C’est la Pâque, l’activité du Temple de Jérusalem est à son comble, il y a des milliers de personnes dans les différents parvis. Chacun vient accomplir les rites pour célébrer cette grande fête. Les marchands sont bien sûr là puisqu’il faut des animaux pour le sacrifice, des changeurs puisqu’il ne faut pas que la monnaie romaine entre dans le Temple car cela le souillerait. Même Marie et Joseph ont acheté un couple de tourterelles ou de pigeons quand ils sont venus présenter Jésus au Seigneur et le faire circoncire. Le Temple est le symbole très fort de la présence de Dieu au milieu du peuple.
Or, en cette fête de la Pâque, Jésus juge que le commerce a pris le dessus, que l’argent occupe plus les hommes que la prière et le respect de la Loi. Comme Isaïe, Amos et bien d’autres prophètes, il crie sa colère en bousculant quelques tables de marchands et en ordonnant l’arrêt de ce trafic. Que le Temple redevienne la maison de Dieu ! Bien sûr la police du Temple accourt et Jésus est mis en demeure de s’expliquer. Il va alors parler d’un autre Temple, de lui comme nouveau Temple de Dieu parmi les hommes. Ils ne pouvaient pas comprendre. Sous le choc du scandale, il leur était impossible de croire qu’il était l’envoyé de Dieu, lui qui bousculait le lieu de Dieu. Les disciples même vont mettre du temps pour comprendre que Jésus parlait de lui puisque ce n’est qu’après la résurrection qu’ils vont donner du sens à cette parole.

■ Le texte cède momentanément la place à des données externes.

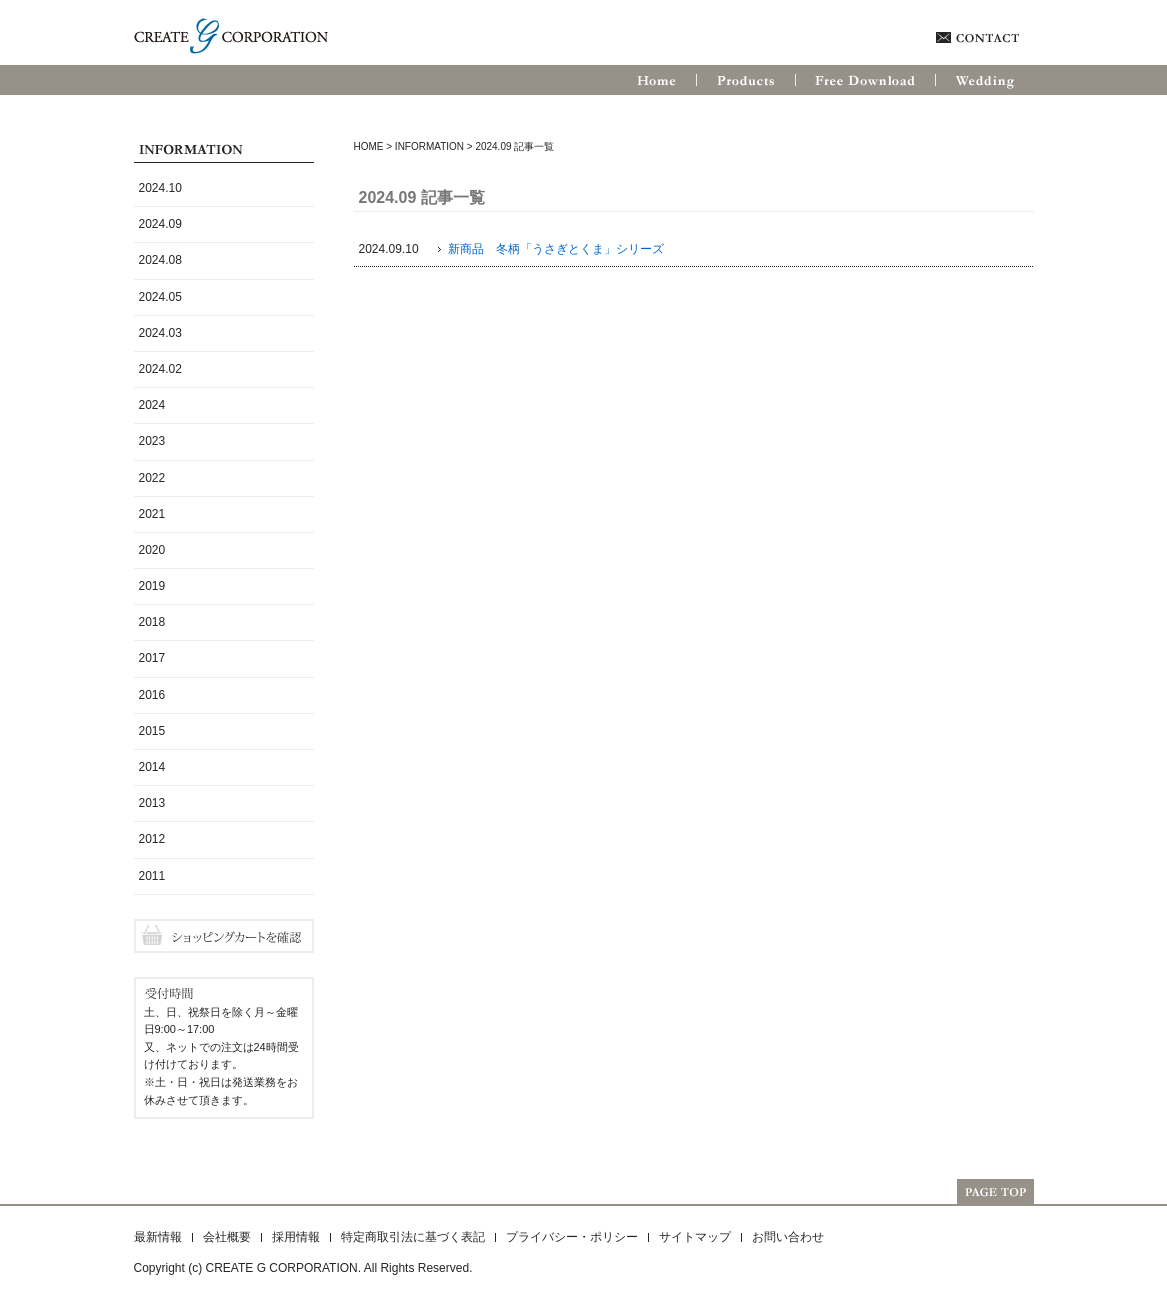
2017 (152, 658)
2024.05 (160, 297)
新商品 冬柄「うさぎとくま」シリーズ (556, 249)
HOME (369, 146)
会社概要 (227, 1237)
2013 (152, 803)
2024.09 (160, 224)
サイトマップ (695, 1237)
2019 (152, 586)
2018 (152, 622)
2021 (152, 514)
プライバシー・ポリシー (572, 1237)
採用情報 (296, 1237)
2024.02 (160, 369)
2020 (152, 550)
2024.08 (160, 260)
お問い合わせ (788, 1237)
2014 (152, 767)
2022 (152, 478)
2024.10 (160, 188)
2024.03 (160, 333)
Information (429, 146)
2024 (152, 405)
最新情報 (158, 1237)
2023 (152, 441)
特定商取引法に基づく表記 (413, 1237)
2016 (152, 695)
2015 (152, 731)
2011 (152, 876)
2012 (152, 839)
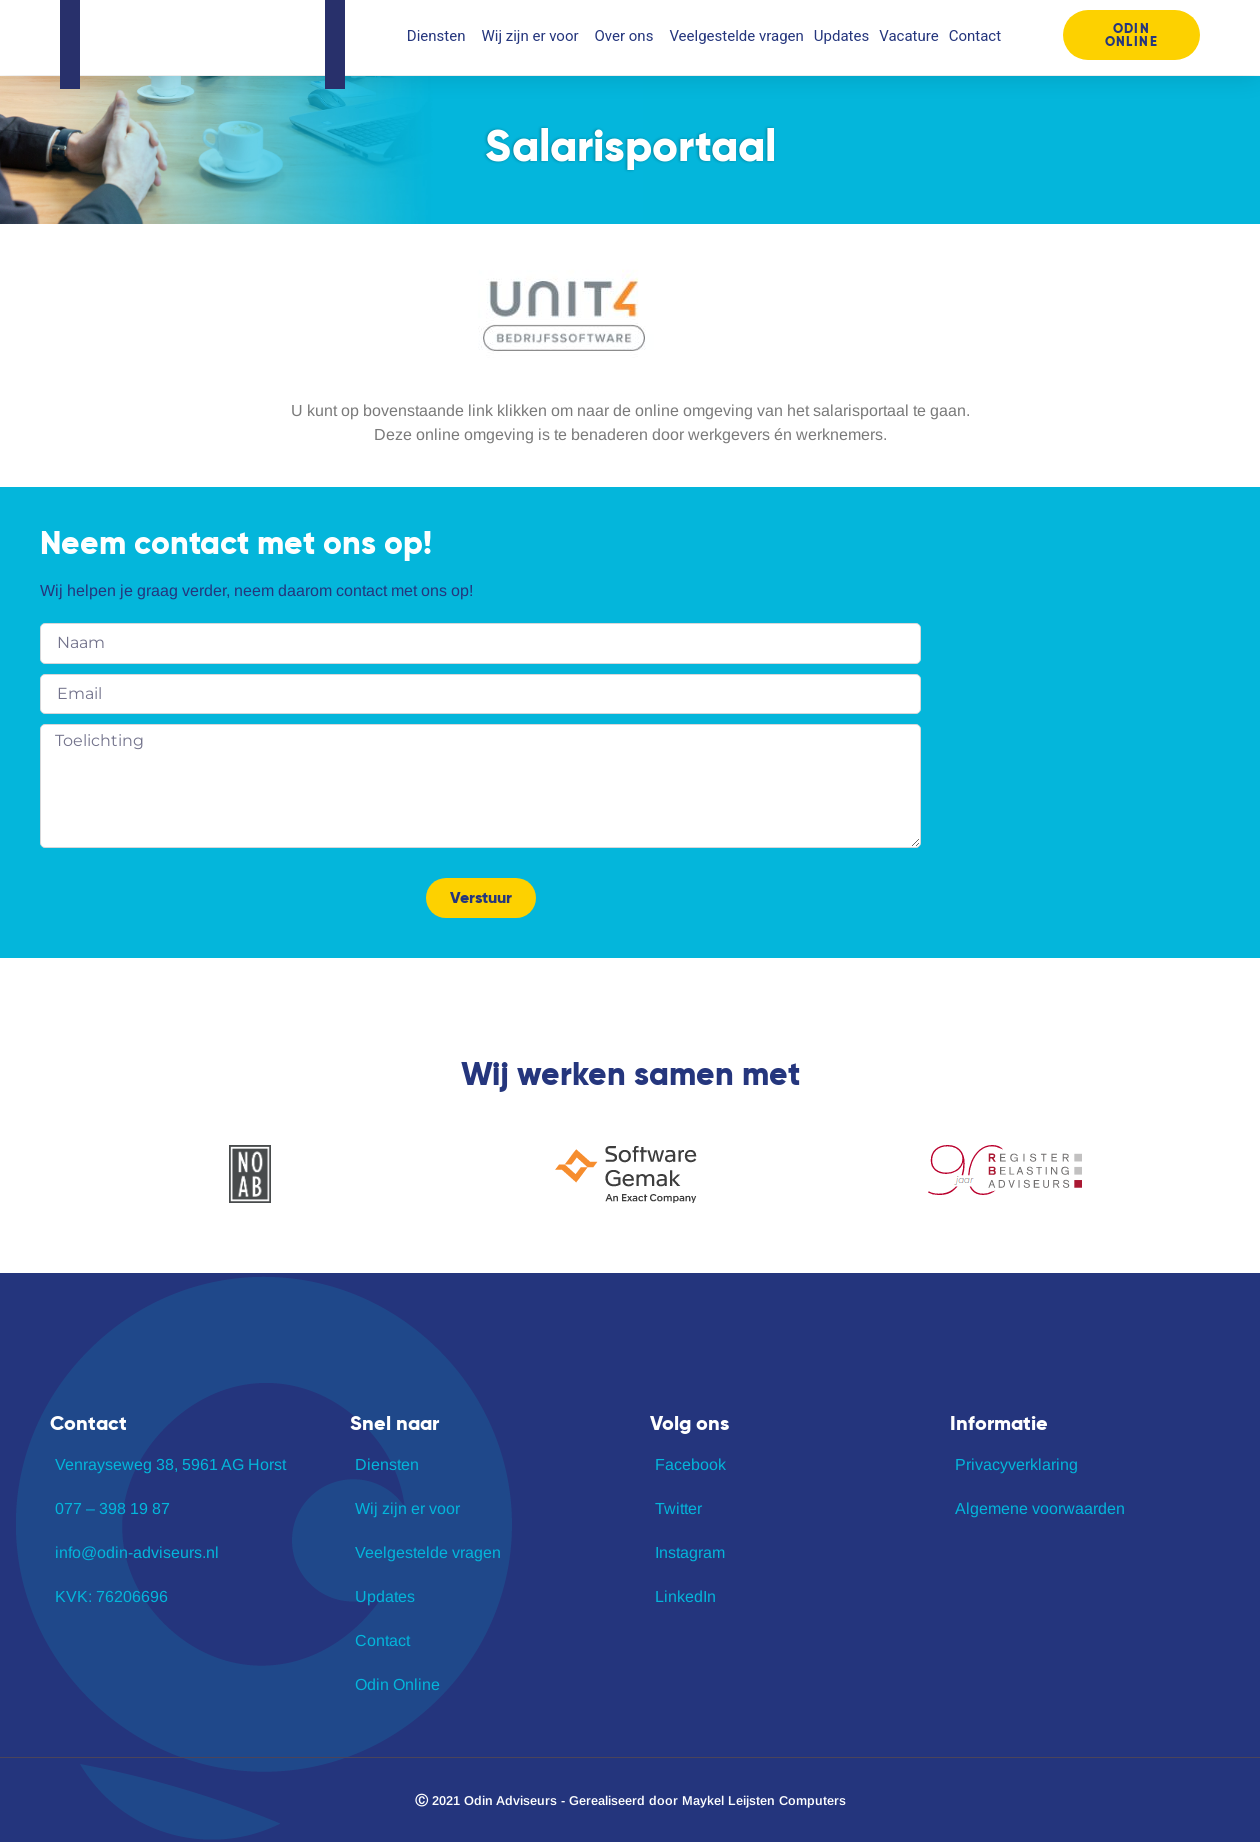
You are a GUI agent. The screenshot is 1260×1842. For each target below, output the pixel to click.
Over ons (627, 36)
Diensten (439, 36)
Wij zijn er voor (532, 36)
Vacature (908, 36)
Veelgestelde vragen (736, 36)
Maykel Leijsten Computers (764, 1800)
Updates (841, 36)
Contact (975, 36)
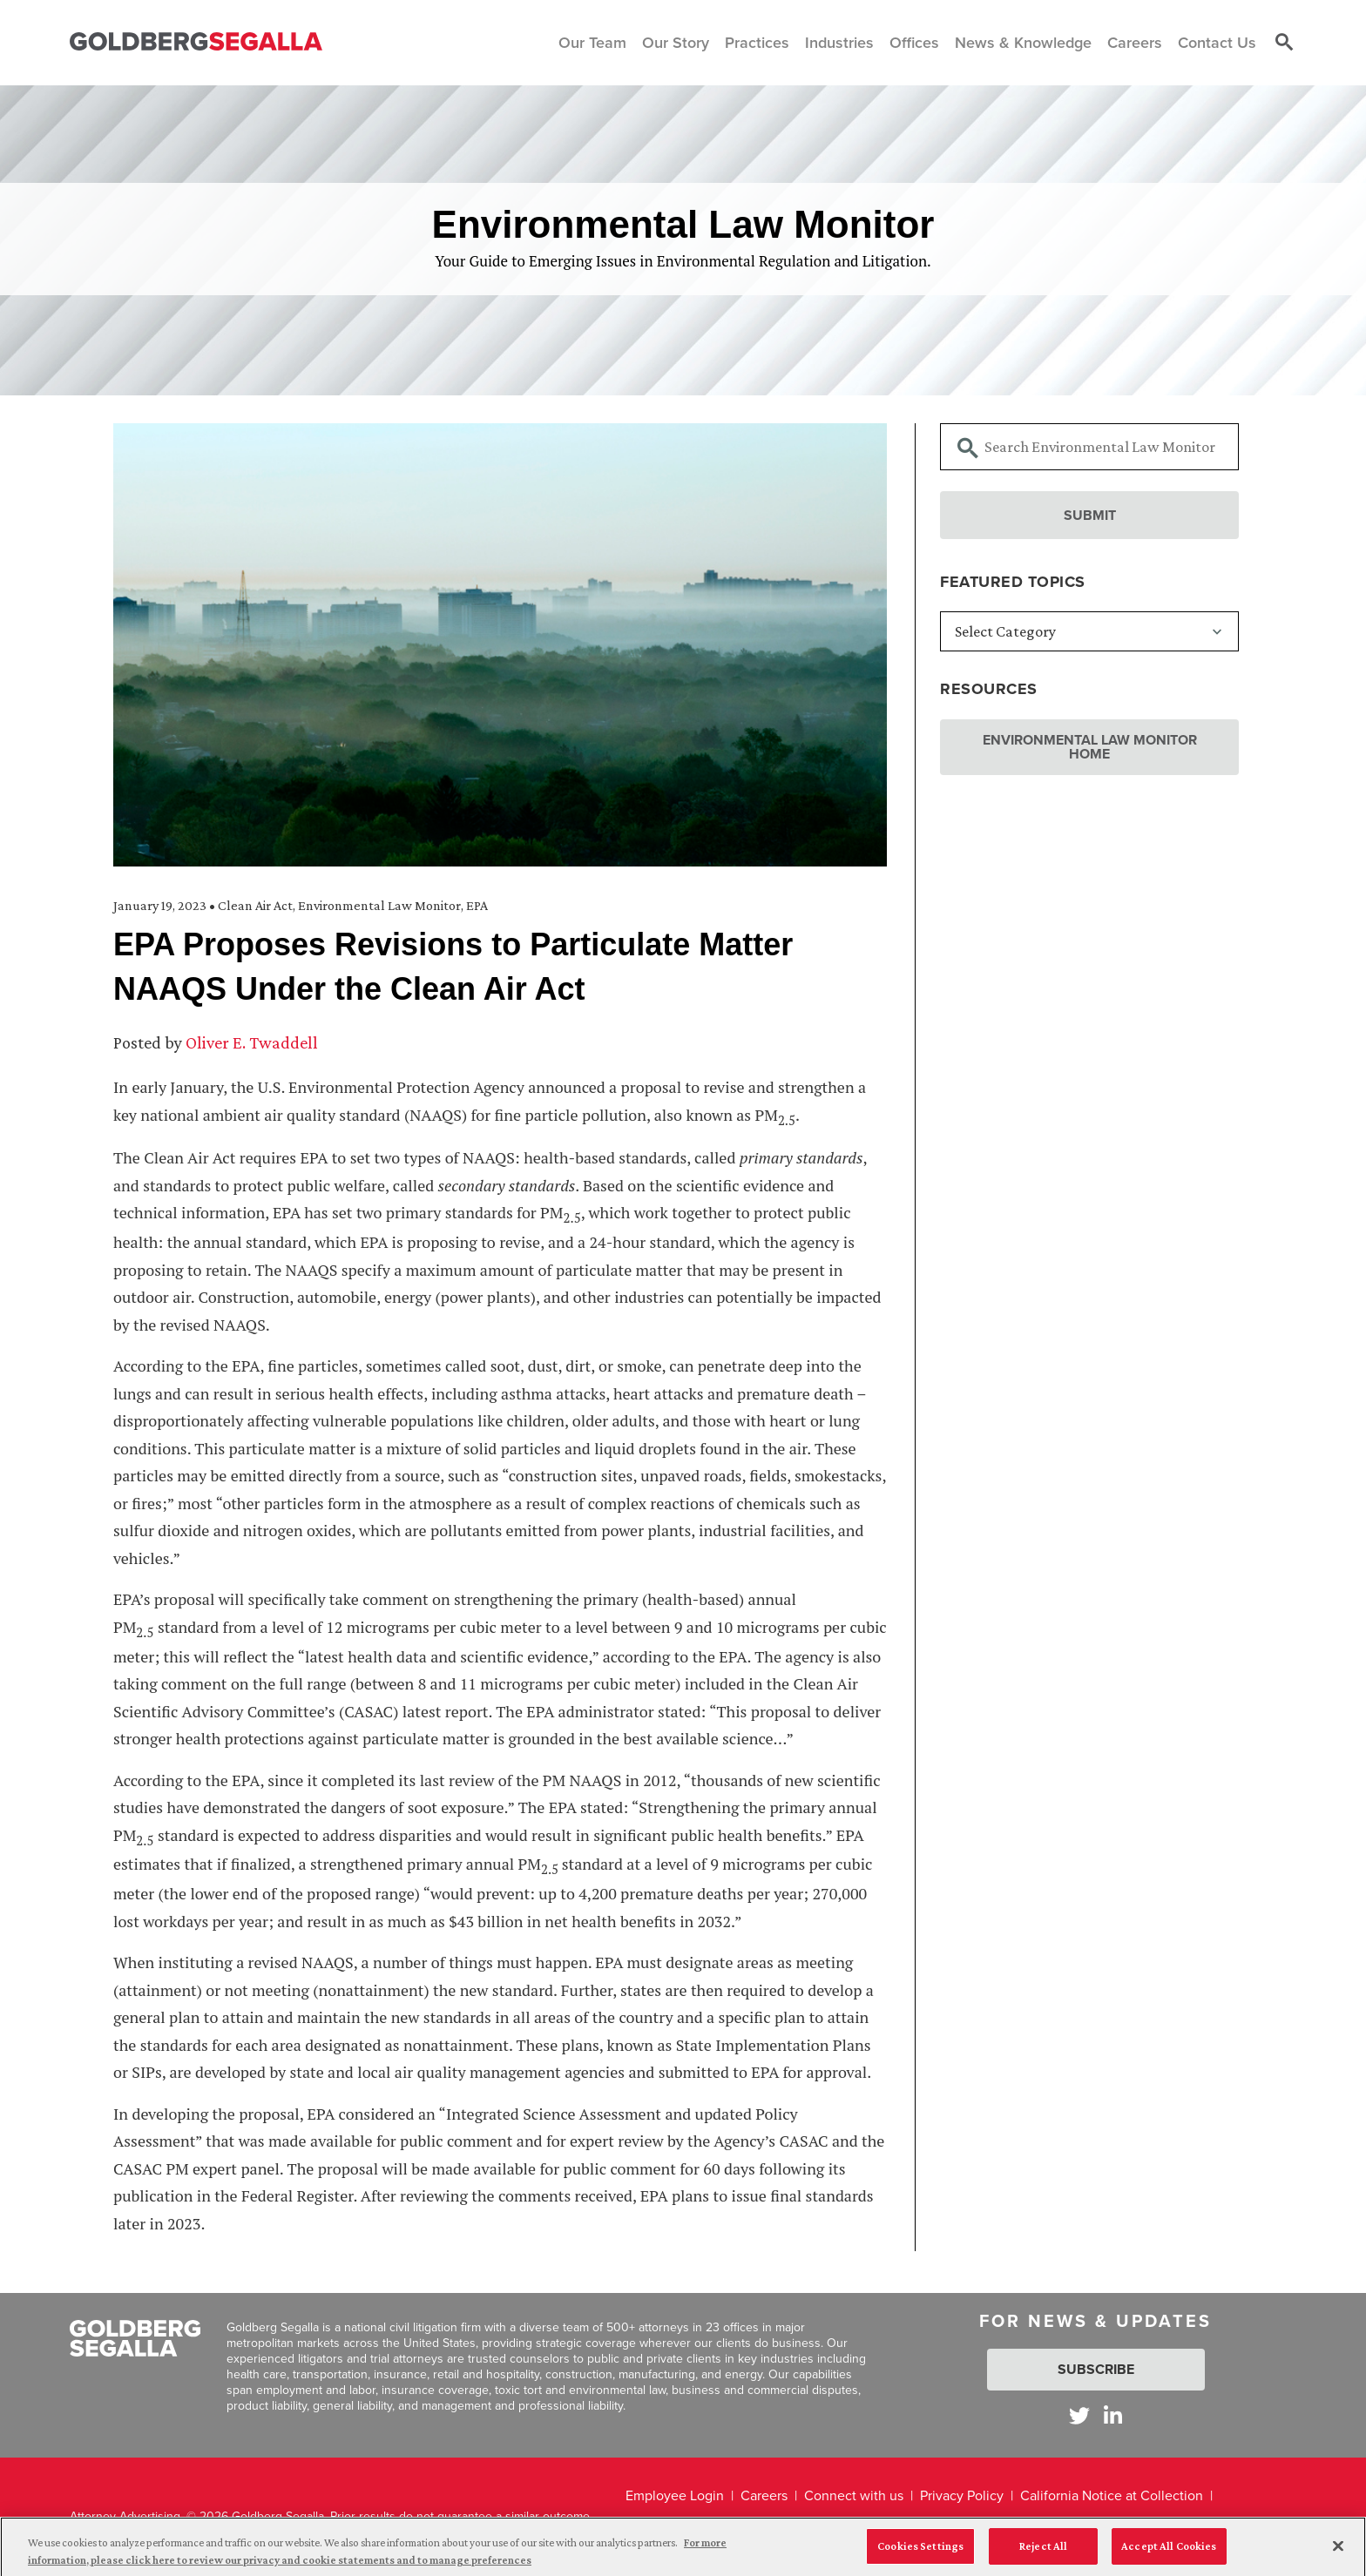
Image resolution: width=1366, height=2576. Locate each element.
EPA (477, 905)
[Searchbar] (1089, 446)
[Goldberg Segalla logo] (196, 42)
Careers (764, 2495)
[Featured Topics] (1089, 631)
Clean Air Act (255, 905)
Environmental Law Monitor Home (1090, 747)
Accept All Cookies (1168, 2550)
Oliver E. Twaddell (252, 1042)
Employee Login (675, 2495)
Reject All (1043, 2550)
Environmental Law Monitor (379, 905)
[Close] (1338, 2550)
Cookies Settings (920, 2550)
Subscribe (1096, 2369)
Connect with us (853, 2495)
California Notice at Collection (1111, 2495)
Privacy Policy (962, 2495)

Pour nous aujourd’hui cette page de saint Jean questionne notre foi. Croyons-nous sue Jésus est à la fois homme et Dieu ? Croyons-nous qu’il est le Temple de Dieu, la présence pleine et définitive de Dieu pour notre monde ? Croyons-nous que nous sommes à notre tour, grâce à lui, habités par Dieu ? Pour nous chrétiens, croire en Jésus ressuscité, c’est croire non seulement qu’il est vivant éternellement mais que par lui, puisqu’il est en nous, nous sommes à notre tour présence de Dieu dans notre monde. Notre foi chrétienne en la résurrection de Jésus fait de chacun des croyants une présence de lui auprès des autres hommes. Comme les juifs dans le Temple nous nous posons des questions : sur quoi nous baser pour le croire ? A quoi ressemblera notre propre résurrection ? Nous n’avons aucune certitude sauf celle de l’amour infini de Dieu pour l’humanité. Dans le Temple, nous dit saint Jean, beaucoup crurent en son nom, parce que les paroles de Jésus et ses actes étaient en accord avec le cœur de l’Alliance, avec le cœur de Dieu. Nous qui croyons au Christ, nous expérimentons de temps en temps la présence de Dieu en nous et au cœur de la vie de certains de nos propres ; il y a des signes qui ne trompent pas, des certitudes qui s’imposent, des révélations qui apparaissent. Nous sommes présence de Dieu dans ce monde difficile, violent et nous avons reçu l’Esprit saint pour tisser ces gestes d’amour, de fraternité et de solidarité qui seuls peuvent sauver notre humanité. Alors, il faut bousculer en nous et autour de nous quelques habitudes, certitudes, etc. pour oser la parole et le geste libérateurs. Le carême peut nous y aider.